Founded in 1863 as the Historical Society of the German Reformed Church, the Evangelical and Reformed Historical Society was formed in 1934 when the Reformed Church in the United States merged with the Evangelical Synod of North America.

 

Personnel
Office Manager & Archives Assistant: Alison Mallin

Collections Processor: Kathleen Kuzmiak

ERHS Board President: The Rev. Richard Berg

 

Holdings

From the former Reformed Church, the ERHS collection includes minutes of synods, classes, congregations; records of the mission boards; hymnals; liturgies, and important publications such as the Reformed Church Messenger and the Mercersburg Review.

Especially noteworthy are original manuscripts of the Mercersburg theologians, John W. Nevin, Philip Schaff, Henry Harbaugh and Emanuel Gerhart. Also valuable are the manuscripts and transcriptions of records of early German Reformed churches and ministers in America which the society received from the library of William J. Hinke in 1947.

 

Services

The resources of the society are available without charge to its members and to ministers and local congregations of the United Church of Christ. Local churches celebrating anniversaries or wanting information concerning their history may receive assistance from the society’s archives. Confirmation classes and other church groups are welcome to visit the archives, as are scholars who are conducting research. Genealogical researchers are required to pay a daily fee or to subscribe to a membership.

Research at the Historical Society is by appointment only. Please phone or email to arrange a suitable time for your visit.

Phone:  717-290-8734

Email:  erhs@lancasterseminary.edu

 

Origins and History

The Historical Society of the German Reformed Church was founded in 1863 at the time of the tercentenary celebration of the Heidelberg Catechism. The Rev. John Williamson Nevin was elected the first President. Even before the founding of the society for the purpose of stimulating an interest in the church’s identity and encouraging accurate record keeping, Reformed churches recognized the importance of recording baptisms, marriages and deaths. In the mid-eighteenth century Michael Schlatter, who gave important leadership to colonial Reformed churches, brought record books with him from Germany to Pennsylvania for the newly organized congregations.

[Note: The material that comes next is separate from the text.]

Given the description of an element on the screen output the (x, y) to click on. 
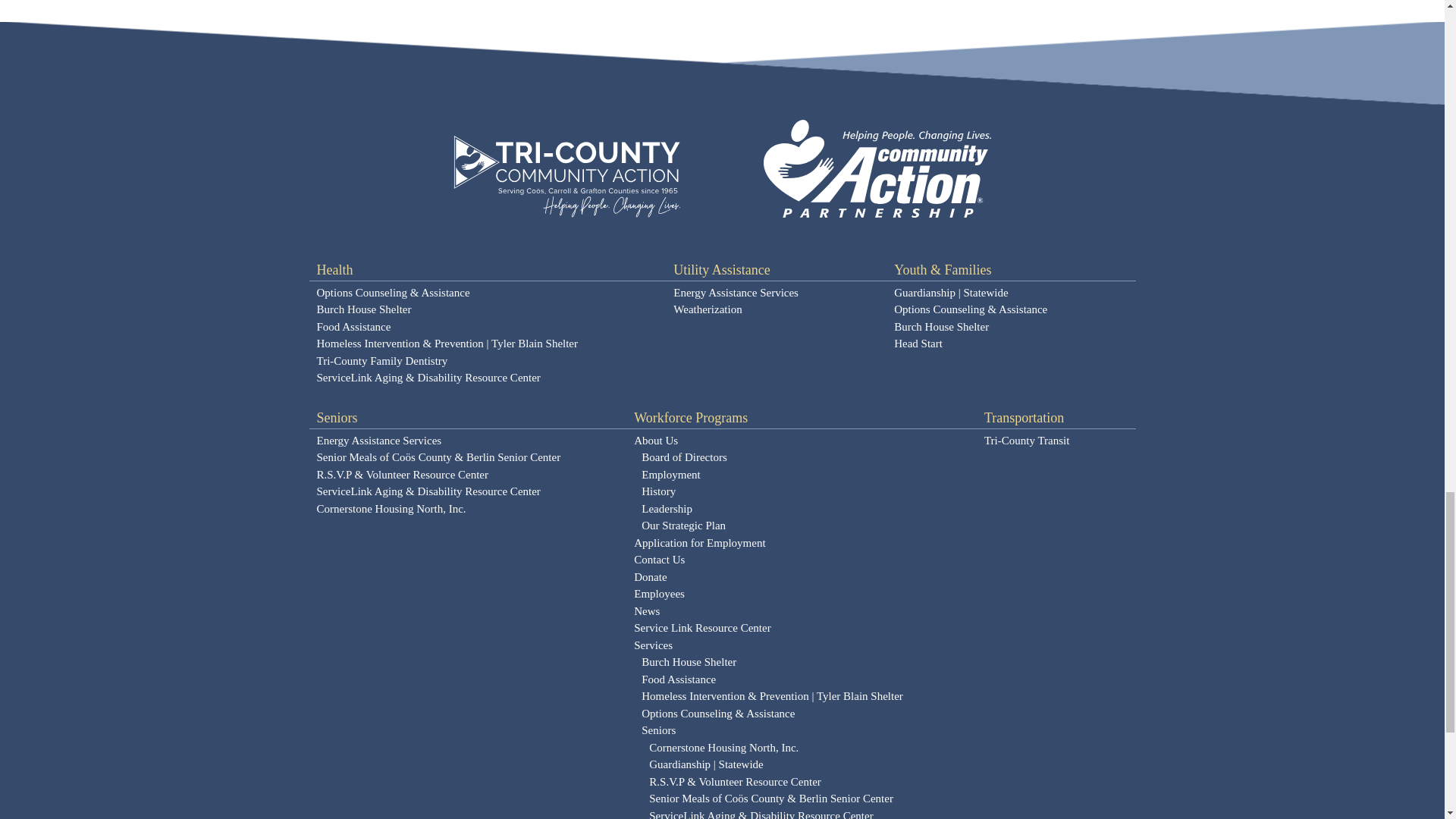
Food Assistance (488, 326)
Burch House Shelter (488, 310)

In 1934 the Reformed Church in the United States merged with another church of German Protestant background, the Evangelical Synod of North America. With that union the society became the Evangelical and Reformed Historical Society (ERHS). When the Philip Schaff Library was built at Lancaster Theological Seminary in 1967, the society, at the invitation of the seminary’s trustees, transferred its collection from the Fackenthal Library of Franklin and Marshall College to the Omwake Room on the second floor of the Schaff Library.

 

Financial Support

The Evangelical and Reformed Historical Society receives support from memberships, contributions, investment income, and the annual UCC Historical Council appeal. Churches and individuals are encouraged to add to the society’s endowment to help assure the continuance of its mission. They are invited to contact ERHS for further information. The ERHS is a sponsored agency of the United Church of Christ.

 

Member Benefits

Members of the society receive the Newsletter, published up to three times a year. They also have free access to the archives where they can conduct genealogical and church historical research.

Click here for membership information

 

The society holds an annual meeting at which lectures are presented and business is conducted. All members are invited to participate in these meetings and share in the work of the society.